Sap Season, released independently, is Wished Bone’s third full length album in just two years. The four piece, originating in Athens, Ohio, champion a California sound that is just enough serious, just enough passé to command a genuine respect amongst listeners looking for something honest and groove-able. Drug infused, but not druggy, quirky but not for the sake thereof, Sap Season forwards a collection of pleasant songs able to relax the technified mind.
To better understand the overall feel of the album, let’s jump forward to an unassuming line from track seven (“Trees We Couldn’t Tell the Size of”):
Your hands were shaking just like a flower
Everything was blooming in the early summer
We were hoping for a change, a change in the weather
Here, a delicate contrast of supposed natural beauty and something sought for collide beyond the immediate present and the listener is afforded a glimpse into a nostalgic longing that traces itself across the entire album. Singer/songwriter Ashley Rhodus delivers simple, potent lines such as this from start to finish, but not without help from Brian Kupillas on drums and keys, Phil Hartunian on bass and clarinet, and Spencer Raddcliffe on sax. Teddy Briggs also makes an appearance for one track on drums. Without the steady hand of each musician, the poetry could not have the impact it has. Try to imagine the kick drum, like the levers of a typewriter, forcing the music into print, the backing guitar and bass: the swooshes of the platen.

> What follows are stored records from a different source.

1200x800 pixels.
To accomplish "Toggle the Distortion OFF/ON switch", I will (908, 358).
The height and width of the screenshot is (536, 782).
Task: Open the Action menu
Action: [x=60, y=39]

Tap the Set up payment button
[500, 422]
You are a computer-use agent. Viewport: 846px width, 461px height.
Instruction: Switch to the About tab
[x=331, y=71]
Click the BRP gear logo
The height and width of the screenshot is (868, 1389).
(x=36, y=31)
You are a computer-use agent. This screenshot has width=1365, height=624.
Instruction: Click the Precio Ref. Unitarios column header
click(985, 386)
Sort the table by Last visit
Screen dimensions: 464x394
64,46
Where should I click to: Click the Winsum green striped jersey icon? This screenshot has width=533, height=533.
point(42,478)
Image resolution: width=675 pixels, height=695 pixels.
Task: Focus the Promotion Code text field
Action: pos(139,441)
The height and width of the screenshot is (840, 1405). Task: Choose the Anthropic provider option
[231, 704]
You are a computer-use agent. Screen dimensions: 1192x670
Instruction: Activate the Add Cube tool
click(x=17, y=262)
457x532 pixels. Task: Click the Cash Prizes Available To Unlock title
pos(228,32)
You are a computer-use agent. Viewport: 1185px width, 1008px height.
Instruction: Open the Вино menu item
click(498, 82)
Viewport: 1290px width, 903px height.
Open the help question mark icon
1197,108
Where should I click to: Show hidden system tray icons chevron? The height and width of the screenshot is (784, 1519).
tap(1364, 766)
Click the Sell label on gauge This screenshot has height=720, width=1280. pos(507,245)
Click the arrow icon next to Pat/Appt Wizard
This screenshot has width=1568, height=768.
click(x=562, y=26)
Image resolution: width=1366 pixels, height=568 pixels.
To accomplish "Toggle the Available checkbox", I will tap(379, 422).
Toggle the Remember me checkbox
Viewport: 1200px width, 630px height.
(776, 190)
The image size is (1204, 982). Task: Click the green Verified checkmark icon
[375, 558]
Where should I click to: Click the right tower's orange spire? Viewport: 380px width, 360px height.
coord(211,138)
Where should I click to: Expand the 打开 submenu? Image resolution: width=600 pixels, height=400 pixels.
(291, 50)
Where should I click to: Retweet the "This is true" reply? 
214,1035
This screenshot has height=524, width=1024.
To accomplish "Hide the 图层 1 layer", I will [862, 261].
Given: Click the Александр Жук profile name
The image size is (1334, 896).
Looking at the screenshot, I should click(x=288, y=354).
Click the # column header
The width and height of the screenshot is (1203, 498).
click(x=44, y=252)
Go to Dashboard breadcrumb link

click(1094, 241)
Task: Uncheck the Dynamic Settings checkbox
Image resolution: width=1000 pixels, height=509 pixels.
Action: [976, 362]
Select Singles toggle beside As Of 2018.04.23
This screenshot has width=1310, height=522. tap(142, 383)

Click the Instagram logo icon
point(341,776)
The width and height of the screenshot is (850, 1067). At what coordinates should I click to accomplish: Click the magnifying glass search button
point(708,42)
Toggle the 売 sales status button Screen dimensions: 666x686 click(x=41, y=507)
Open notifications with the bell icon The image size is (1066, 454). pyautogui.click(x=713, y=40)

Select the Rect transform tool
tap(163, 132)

Although one could wish for a more complex arrangement placed somewhere within the ten track, 35 min long work, the melodic slowness of each and all of the tracks serves and succeeds as one, continuous piece. That being said, there are no standout tracks, evoking evenly the mood described above. The last track does however diverge slightly in that Rhodus divulges outright on the certain longing felt throughout the album:
And when we kissed I cried
And when you left I died
I love the one who
Gets drunk every night
I love the one who
Wants to start a fight
The song continues in this same plaintive manner, professing a love for the combative. In its straightforwardness, Sap Season is an album which begs for simplicity and indulges itself on the decay of relationships and the individual. Within these moments are flashes of the California sun and a deeper longing for something grander.